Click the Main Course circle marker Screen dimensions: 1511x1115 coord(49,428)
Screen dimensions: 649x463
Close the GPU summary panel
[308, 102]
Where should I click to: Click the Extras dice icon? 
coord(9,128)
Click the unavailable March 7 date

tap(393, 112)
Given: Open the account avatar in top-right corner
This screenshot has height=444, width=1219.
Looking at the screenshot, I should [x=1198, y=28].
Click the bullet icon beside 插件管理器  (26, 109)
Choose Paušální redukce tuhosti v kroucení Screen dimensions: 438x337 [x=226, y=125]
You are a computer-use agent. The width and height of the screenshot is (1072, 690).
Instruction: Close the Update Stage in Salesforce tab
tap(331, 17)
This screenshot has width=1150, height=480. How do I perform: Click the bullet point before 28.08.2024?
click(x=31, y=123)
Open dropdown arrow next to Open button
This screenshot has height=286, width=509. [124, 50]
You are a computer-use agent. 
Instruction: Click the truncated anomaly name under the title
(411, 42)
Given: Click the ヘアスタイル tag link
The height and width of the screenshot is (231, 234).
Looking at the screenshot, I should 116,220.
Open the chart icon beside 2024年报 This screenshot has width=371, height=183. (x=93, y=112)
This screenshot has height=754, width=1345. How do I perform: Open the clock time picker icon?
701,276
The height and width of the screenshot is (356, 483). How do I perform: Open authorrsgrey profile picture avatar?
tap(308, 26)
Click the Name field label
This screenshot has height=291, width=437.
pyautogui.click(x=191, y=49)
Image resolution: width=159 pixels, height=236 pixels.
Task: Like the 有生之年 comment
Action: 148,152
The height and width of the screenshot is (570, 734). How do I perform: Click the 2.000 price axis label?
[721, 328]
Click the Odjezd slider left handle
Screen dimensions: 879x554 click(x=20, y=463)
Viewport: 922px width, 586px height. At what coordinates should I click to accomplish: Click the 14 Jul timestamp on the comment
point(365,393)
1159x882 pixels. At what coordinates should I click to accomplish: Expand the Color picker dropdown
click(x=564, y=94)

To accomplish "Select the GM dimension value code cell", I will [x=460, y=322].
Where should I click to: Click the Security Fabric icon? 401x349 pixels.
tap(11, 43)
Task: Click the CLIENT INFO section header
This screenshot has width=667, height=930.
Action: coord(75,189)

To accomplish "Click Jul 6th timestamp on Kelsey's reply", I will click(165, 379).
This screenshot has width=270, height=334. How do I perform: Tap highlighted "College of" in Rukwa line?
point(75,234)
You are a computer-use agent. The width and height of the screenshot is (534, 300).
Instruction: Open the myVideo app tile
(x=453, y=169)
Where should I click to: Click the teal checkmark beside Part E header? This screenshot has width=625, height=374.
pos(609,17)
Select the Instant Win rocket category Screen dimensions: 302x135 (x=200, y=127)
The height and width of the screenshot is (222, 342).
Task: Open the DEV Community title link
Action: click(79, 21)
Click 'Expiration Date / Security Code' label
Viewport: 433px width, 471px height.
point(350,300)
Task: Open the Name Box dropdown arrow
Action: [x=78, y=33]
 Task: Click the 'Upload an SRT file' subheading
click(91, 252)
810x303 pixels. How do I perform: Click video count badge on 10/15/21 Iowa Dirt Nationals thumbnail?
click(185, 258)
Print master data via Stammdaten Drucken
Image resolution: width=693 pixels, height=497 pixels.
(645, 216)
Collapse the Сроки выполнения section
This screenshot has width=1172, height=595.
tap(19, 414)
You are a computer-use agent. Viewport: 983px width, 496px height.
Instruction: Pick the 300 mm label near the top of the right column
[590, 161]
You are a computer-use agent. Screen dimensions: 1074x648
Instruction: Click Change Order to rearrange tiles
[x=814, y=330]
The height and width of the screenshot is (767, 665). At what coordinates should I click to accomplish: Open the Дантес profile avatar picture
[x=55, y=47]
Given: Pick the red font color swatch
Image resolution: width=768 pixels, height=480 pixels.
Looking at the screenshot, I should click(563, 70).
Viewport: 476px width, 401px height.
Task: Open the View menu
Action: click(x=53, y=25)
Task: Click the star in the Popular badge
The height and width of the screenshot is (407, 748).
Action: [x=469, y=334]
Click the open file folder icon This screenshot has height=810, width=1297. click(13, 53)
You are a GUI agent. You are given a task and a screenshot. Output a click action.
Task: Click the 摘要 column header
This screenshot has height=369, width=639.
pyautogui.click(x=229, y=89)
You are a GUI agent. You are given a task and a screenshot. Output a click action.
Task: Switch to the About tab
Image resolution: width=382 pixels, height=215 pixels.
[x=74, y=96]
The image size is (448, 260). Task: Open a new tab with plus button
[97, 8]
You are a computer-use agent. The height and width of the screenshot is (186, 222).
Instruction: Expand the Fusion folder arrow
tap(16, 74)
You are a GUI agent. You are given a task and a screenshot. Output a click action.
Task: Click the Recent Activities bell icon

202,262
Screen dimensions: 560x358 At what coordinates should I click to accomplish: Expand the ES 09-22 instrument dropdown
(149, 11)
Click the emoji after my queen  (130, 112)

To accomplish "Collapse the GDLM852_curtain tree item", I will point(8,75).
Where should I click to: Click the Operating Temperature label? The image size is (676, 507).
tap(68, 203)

» **How to complete this task**
Give back the entire listing exactly as it was written.

» **Answer to this problem**
Click the Main Course circle marker Screen dimensions: 1511x1115 coord(49,428)
Screen dimensions: 649x463
Close the GPU summary panel
[308, 102]
Where should I click to: Click the Extras dice icon? 
coord(9,128)
Click the unavailable March 7 date

tap(393, 112)
Given: Open the account avatar in top-right corner
This screenshot has height=444, width=1219.
Looking at the screenshot, I should [x=1198, y=28].
Click the bullet icon beside 插件管理器  (26, 109)
Choose Paušální redukce tuhosti v kroucení Screen dimensions: 438x337 [x=226, y=125]
You are a computer-use agent. The width and height of the screenshot is (1072, 690).
Instruction: Close the Update Stage in Salesforce tab
tap(331, 17)
This screenshot has width=1150, height=480. How do I perform: Click the bullet point before 28.08.2024?
click(x=31, y=123)
Open dropdown arrow next to Open button
This screenshot has height=286, width=509. [124, 50]
You are a computer-use agent. 
Instruction: Click the truncated anomaly name under the title
(411, 42)
Given: Click the ヘアスタイル tag link
The height and width of the screenshot is (231, 234).
Looking at the screenshot, I should 116,220.
Open the chart icon beside 2024年报 This screenshot has width=371, height=183. (x=93, y=112)
This screenshot has height=754, width=1345. How do I perform: Open the clock time picker icon?
701,276
The height and width of the screenshot is (356, 483). How do I perform: Open authorrsgrey profile picture avatar?
tap(308, 26)
Click the Name field label
This screenshot has height=291, width=437.
pyautogui.click(x=191, y=49)
Image resolution: width=159 pixels, height=236 pixels.
Task: Like the 有生之年 comment
Action: 148,152
The height and width of the screenshot is (570, 734). How do I perform: Click the 2.000 price axis label?
[721, 328]
Click the Odjezd slider left handle
Screen dimensions: 879x554 click(x=20, y=463)
Viewport: 922px width, 586px height. At what coordinates should I click to accomplish: Click the 14 Jul timestamp on the comment
point(365,393)
1159x882 pixels. At what coordinates should I click to accomplish: Expand the Color picker dropdown
click(x=564, y=94)

To accomplish "Select the GM dimension value code cell", I will [x=460, y=322].
Where should I click to: Click the Security Fabric icon? 401x349 pixels.
tap(11, 43)
Task: Click the CLIENT INFO section header
This screenshot has width=667, height=930.
Action: coord(75,189)

To accomplish "Click Jul 6th timestamp on Kelsey's reply", I will click(165, 379).
This screenshot has width=270, height=334. How do I perform: Tap highlighted "College of" in Rukwa line?
point(75,234)
You are a computer-use agent. The width and height of the screenshot is (534, 300).
Instruction: Open the myVideo app tile
(x=453, y=169)
Where should I click to: Click the teal checkmark beside Part E header? This screenshot has width=625, height=374.
pos(609,17)
Select the Instant Win rocket category Screen dimensions: 302x135 (x=200, y=127)
The height and width of the screenshot is (222, 342).
Task: Open the DEV Community title link
Action: click(79, 21)
Click 'Expiration Date / Security Code' label
Viewport: 433px width, 471px height.
point(350,300)
Task: Open the Name Box dropdown arrow
Action: [x=78, y=33]
 Task: Click the 'Upload an SRT file' subheading
click(91, 252)
810x303 pixels. How do I perform: Click video count badge on 10/15/21 Iowa Dirt Nationals thumbnail?
click(185, 258)
Print master data via Stammdaten Drucken
Image resolution: width=693 pixels, height=497 pixels.
(645, 216)
Collapse the Сроки выполнения section
This screenshot has width=1172, height=595.
tap(19, 414)
You are a computer-use agent. Viewport: 983px width, 496px height.
Instruction: Pick the 300 mm label near the top of the right column
[590, 161]
You are a computer-use agent. Screen dimensions: 1074x648
Instruction: Click Change Order to rearrange tiles
[x=814, y=330]
The height and width of the screenshot is (767, 665). At what coordinates should I click to accomplish: Open the Дантес profile avatar picture
[x=55, y=47]
Given: Pick the red font color swatch
Image resolution: width=768 pixels, height=480 pixels.
Looking at the screenshot, I should click(563, 70).
Viewport: 476px width, 401px height.
Task: Open the View menu
Action: click(x=53, y=25)
Task: Click the star in the Popular badge
The height and width of the screenshot is (407, 748).
Action: [x=469, y=334]
Click the open file folder icon This screenshot has height=810, width=1297. click(13, 53)
You are a GUI agent. You are given a task and a screenshot. Output a click action.
Task: Click the 摘要 column header
This screenshot has height=369, width=639.
pyautogui.click(x=229, y=89)
You are a GUI agent. You are given a task and a screenshot. Output a click action.
Task: Switch to the About tab
Image resolution: width=382 pixels, height=215 pixels.
[x=74, y=96]
The image size is (448, 260). Task: Open a new tab with plus button
[97, 8]
You are a computer-use agent. The height and width of the screenshot is (186, 222).
Instruction: Expand the Fusion folder arrow
tap(16, 74)
You are a GUI agent. You are given a task and a screenshot. Output a click action.
Task: Click the Recent Activities bell icon

202,262
Screen dimensions: 560x358 At what coordinates should I click to accomplish: Expand the ES 09-22 instrument dropdown
(149, 11)
Click the emoji after my queen  (130, 112)

To accomplish "Collapse the GDLM852_curtain tree item", I will point(8,75).
Where should I click to: Click the Operating Temperature label? The image size is (676, 507).
tap(68, 203)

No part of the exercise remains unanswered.